Do this >>
Please find each line in the data below that contains the word "header" and copy those lines out.

Supplied material >>
§
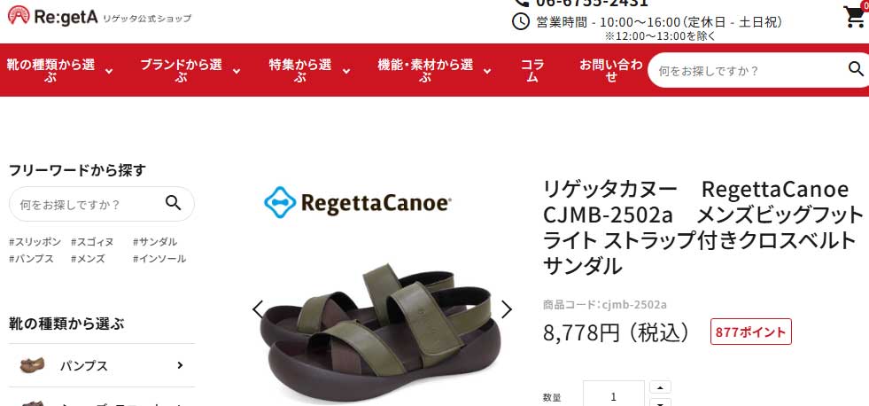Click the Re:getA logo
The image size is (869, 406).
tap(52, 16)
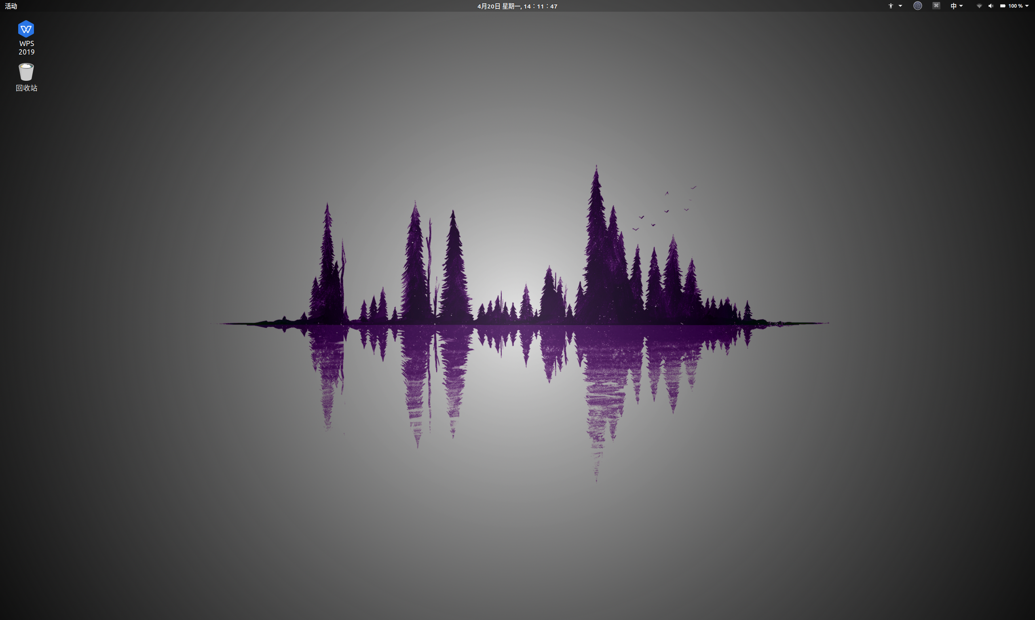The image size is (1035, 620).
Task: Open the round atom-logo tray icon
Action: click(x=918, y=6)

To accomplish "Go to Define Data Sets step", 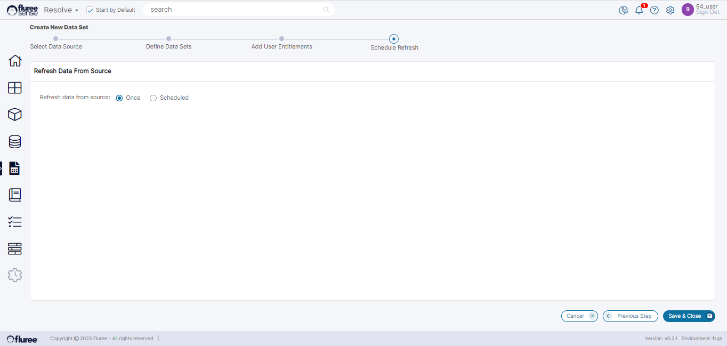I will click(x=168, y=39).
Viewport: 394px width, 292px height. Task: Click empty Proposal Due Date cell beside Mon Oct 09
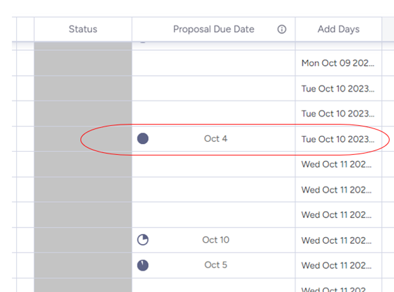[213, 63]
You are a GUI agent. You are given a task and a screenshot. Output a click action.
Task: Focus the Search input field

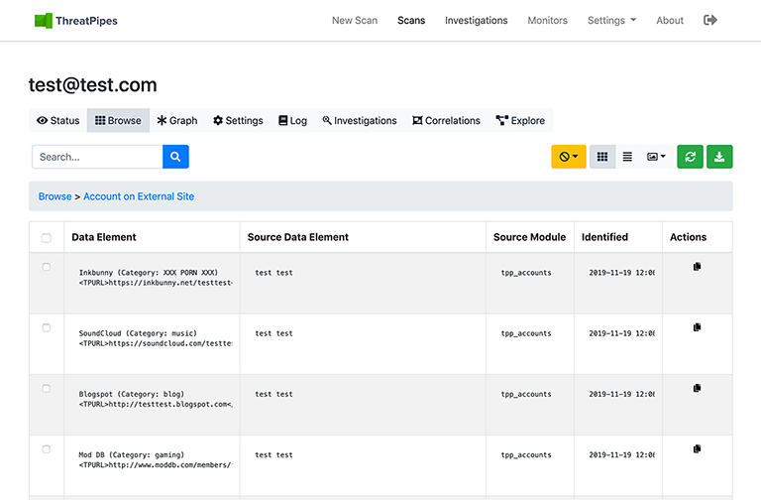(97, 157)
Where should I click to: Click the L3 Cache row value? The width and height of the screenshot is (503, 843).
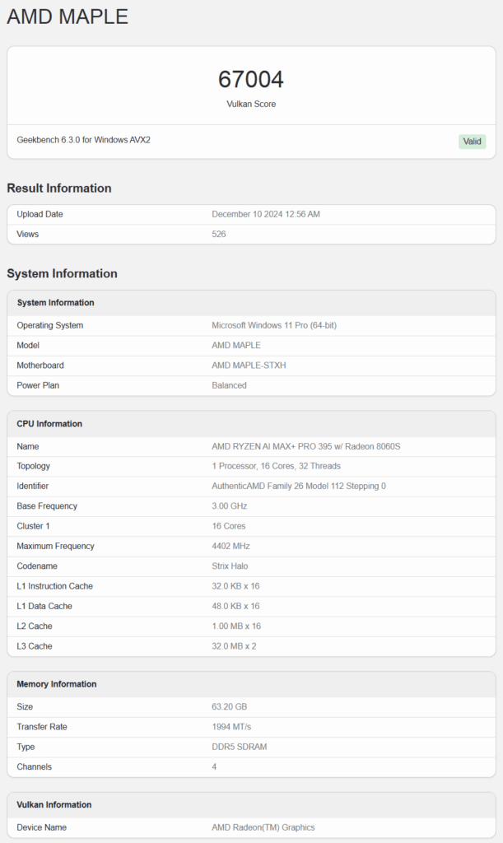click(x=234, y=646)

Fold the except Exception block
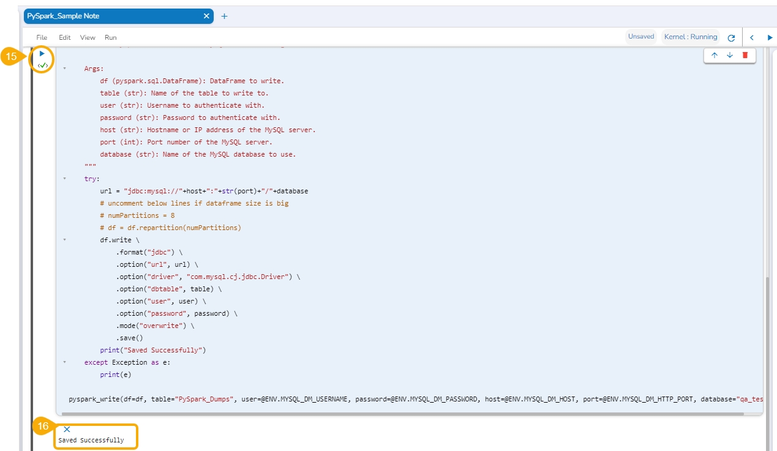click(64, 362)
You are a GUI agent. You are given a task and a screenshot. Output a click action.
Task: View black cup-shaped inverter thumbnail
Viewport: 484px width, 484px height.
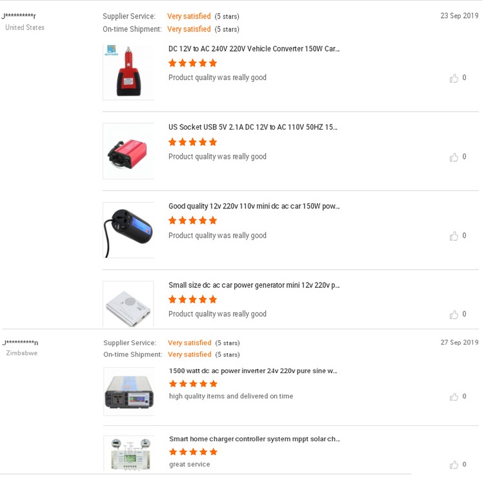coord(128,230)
§
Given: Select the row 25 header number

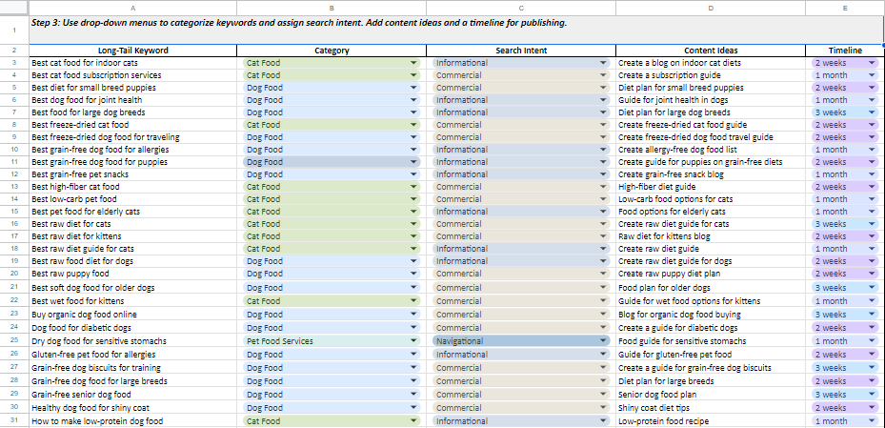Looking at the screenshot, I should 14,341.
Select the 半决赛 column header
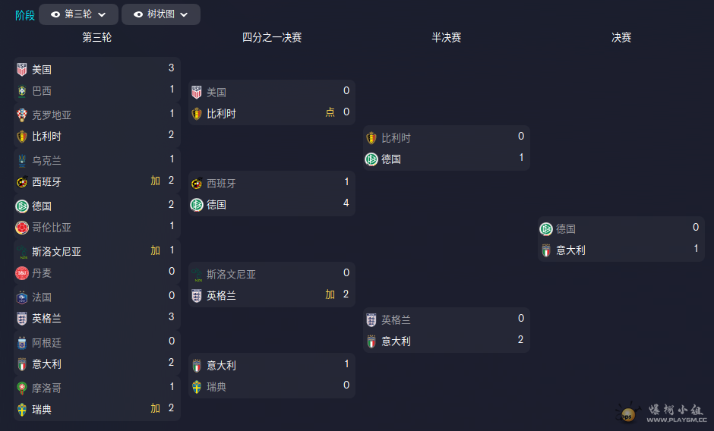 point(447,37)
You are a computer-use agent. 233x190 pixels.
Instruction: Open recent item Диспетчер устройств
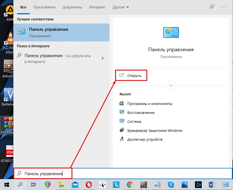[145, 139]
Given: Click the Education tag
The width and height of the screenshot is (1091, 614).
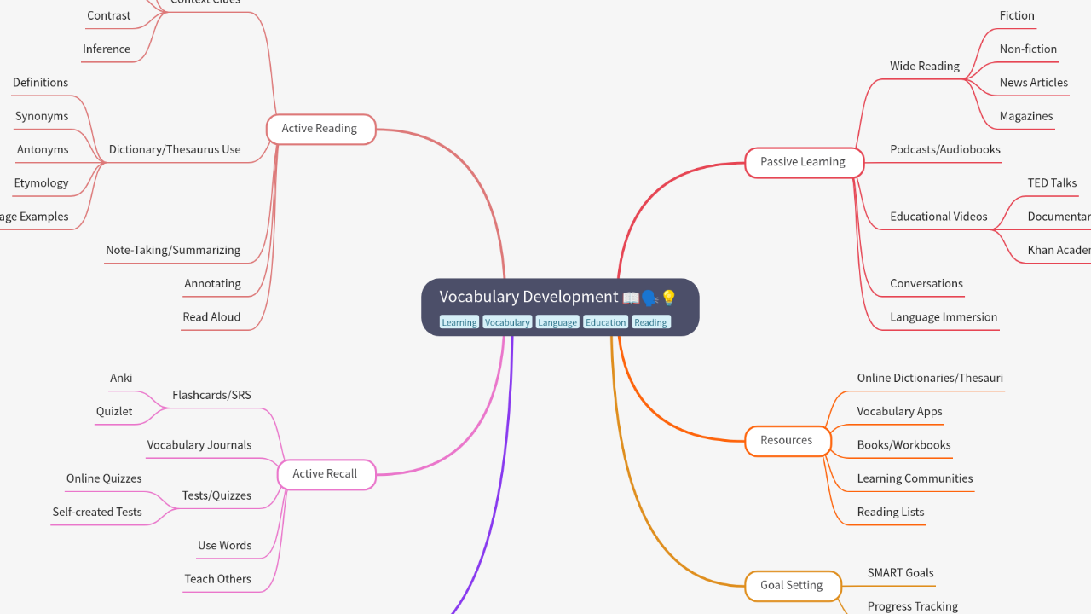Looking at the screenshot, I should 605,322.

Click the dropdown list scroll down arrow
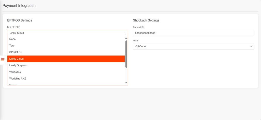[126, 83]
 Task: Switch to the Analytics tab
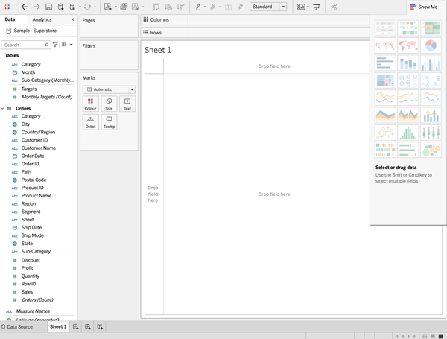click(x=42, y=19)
§
Output below >>
Given: Select the row 25 header number
Select the 半决赛 column header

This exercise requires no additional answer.